Activity - Exactly and only the lines from the one containing "You are a computer-use agent. 1456x819" through the close of the entries below are to be set down.

┄┄┄┄┄┄┄┄┄┄┄┄┄┄┄┄┄┄┄┄

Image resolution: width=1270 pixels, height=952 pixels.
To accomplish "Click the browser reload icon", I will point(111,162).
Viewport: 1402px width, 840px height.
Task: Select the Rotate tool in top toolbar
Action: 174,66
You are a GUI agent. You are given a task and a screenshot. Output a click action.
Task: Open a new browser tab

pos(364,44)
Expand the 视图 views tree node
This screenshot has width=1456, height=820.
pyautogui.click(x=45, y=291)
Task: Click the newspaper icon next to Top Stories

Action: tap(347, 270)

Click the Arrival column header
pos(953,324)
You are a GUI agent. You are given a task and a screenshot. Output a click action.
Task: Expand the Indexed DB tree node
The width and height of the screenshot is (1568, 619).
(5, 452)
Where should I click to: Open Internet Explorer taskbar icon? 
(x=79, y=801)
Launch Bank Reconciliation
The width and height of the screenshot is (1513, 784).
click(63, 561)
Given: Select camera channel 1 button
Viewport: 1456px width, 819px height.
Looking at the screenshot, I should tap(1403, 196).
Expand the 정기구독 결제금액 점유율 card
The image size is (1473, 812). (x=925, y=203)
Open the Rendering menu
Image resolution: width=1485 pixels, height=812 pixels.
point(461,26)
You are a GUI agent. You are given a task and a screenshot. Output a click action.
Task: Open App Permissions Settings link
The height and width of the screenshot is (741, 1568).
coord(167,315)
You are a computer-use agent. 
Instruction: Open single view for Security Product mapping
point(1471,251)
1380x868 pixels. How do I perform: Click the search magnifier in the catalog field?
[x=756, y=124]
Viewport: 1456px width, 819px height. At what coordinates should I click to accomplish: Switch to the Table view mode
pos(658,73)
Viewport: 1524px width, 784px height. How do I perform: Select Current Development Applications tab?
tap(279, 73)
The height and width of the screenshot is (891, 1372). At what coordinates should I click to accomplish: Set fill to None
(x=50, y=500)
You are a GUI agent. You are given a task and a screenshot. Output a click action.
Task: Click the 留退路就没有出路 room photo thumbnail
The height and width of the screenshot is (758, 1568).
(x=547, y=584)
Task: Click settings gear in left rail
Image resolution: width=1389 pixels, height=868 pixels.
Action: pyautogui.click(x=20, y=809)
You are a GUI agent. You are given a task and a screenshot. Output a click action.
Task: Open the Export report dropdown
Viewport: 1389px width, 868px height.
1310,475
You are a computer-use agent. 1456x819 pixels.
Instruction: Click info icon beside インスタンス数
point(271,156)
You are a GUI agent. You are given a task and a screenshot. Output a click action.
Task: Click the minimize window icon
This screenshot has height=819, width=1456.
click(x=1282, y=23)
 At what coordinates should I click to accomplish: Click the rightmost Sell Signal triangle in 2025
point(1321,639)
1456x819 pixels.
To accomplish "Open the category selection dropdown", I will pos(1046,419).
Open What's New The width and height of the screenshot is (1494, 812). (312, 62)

┄┄┄┄┄┄┄┄┄┄┄┄┄┄┄┄┄┄┄┄

Result of this exercise -
You are a computer-use agent. 1456x819 pixels.
Instruction: Click info icon beside インスタンス数
point(271,156)
You are a GUI agent. You are given a task and a screenshot. Output a click action.
Task: Click the minimize window icon
This screenshot has height=819, width=1456.
click(x=1282, y=23)
 At what coordinates should I click to accomplish: Click the rightmost Sell Signal triangle in 2025
point(1321,639)
1456x819 pixels.
To accomplish "Open the category selection dropdown", I will pos(1046,419).
Open What's New The width and height of the screenshot is (1494, 812). (312, 62)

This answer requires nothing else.